There’s nothing like a staunch moral stance to set social media ablaze with skepticism, so it’s perhaps inevitable that Sheep Inc’s social media posts are often flooded with comments from people, their hypocrisy detectors turned up to 11, eagerly dismissing all claims of carbon negativity. But van der Wyck insists that the claim is a valid one.
“It starts with looking at the product needs,” he says, noting that “the most sustainable items are ones that stay part of your wardrobe for generations to come. What follows then is considering what material is best suited to perform the desired function in the most sustainable way possible.”

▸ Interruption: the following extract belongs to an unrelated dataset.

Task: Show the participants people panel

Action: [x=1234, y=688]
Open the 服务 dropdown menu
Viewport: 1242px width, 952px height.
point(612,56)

Van der Wyck and his team found that merino wool checked all the boxes. The natural material, used in many a luxury sweater, is fully biodegradable and effectively regulates body temperature, meaning it can be worn year-round. “It also has natural, anti-microbial properties,” van der Wyck adds, “so that it self-cleans and odours don’t linger on the fibre, minimising the need to wash it—meaning it has a low lifespan impact.”
Unlike traditional fashion brands, Sheep Inc built its supply chain from the bottom up in order to control and mitigate carbon emissions every step of the way. In Sheep Inc’s case, that means starting with the fleecy ovines. “Our wool is sourced in New Zealand from sheep stations at the forefront of the regenerative farming movement, sequestering more CO2 from the environment than their operations emit—around 10.5 kg of CO2 per kg of wool produced.”

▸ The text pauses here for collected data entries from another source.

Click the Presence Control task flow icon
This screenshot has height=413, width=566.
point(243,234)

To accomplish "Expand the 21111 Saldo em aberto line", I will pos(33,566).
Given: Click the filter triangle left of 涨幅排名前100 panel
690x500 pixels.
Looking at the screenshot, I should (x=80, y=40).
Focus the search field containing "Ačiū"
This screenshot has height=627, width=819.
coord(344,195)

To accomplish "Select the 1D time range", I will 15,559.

Van der Wyck insists that all of the brand’s suppliers work with solar electricity and are committed to other sustainable manufacturing methods. But, the Facebook doubter may (and regularly does) cry, what about transport? New Zealand sheep farms are hardly local to Sheep Inc’s London headquarters. Van der Wyck gladly explains: “The reality is: the low net emission profile at the farm level far outweighs the negative impact of transport. Transport, if done by ship like we do, is a proportionally small part of our overall footprint, averaging about 0.6 kg of CO2 impact per sweater.” Compared to the 10.5 kg of CO2 Sheep Inc’s farms remove from the environment, shipping’s toll is minimal.
Of course, everything—even van der Wyck speaking these words—has a carbon footprint. So how can any manufacturing method, however diligent, ever be carbon negative? “We invest five percent of our revenue into regenerative biodiversity projects,” he says, referring to a fund the brand created in partnership with the head of climatology at London’s University College.

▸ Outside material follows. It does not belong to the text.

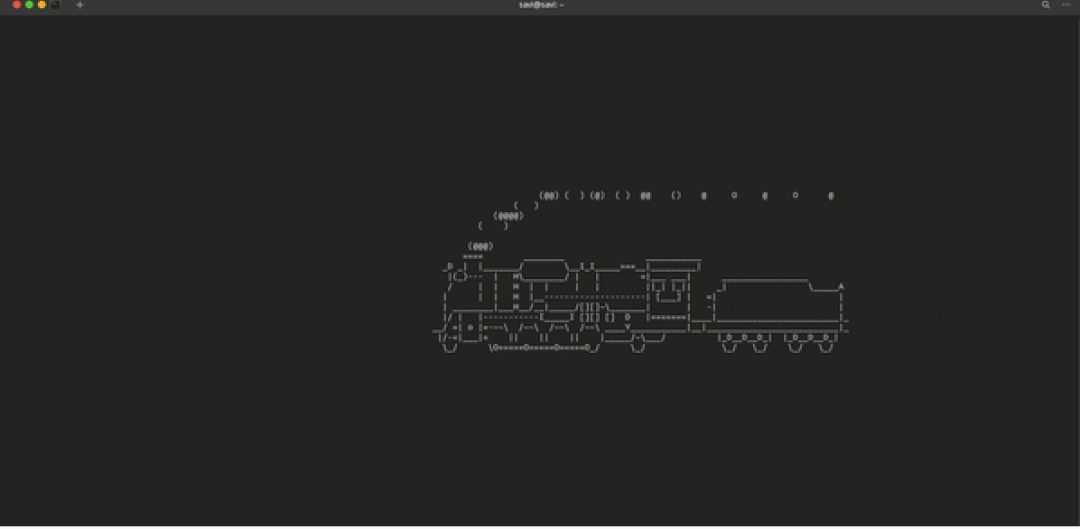Click the search magnifier icon in the title bar
1080x529 pixels.
pos(1046,5)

Each sweater is fully traceable, down to the sheep from which it came, via a QR code tag on the hem (made from a castor bean-derived bio-plastic, natch). Van der Wyck is adamant that this is more than just a marketing gimmick: “A tap of your phone lets you see the sweater’s journey, its carbon footprint at each stage of the supply chain—and it also allows you to name and track a real-life sheep on one of the farms that provided the wool.”
Ultimately, it’s about getting people to think more deeply about what they’re buying: “Every product carries a creation story, and that provenance—a garment’s journey—should be considered before making a purchase… awareness is where change really starts to take shape.”
Unfortunately for those social media adversaries itching to green-shame, van der Wyck’s explanations are pretty water-tight. Cynicism makes it easy to assume that brands being kind to the planet are just in it for the marketing potential, but what if eco-friendly kudos were just happy collateral of doing the right thing? Sheep Inc is certainly proving that the latter is possible.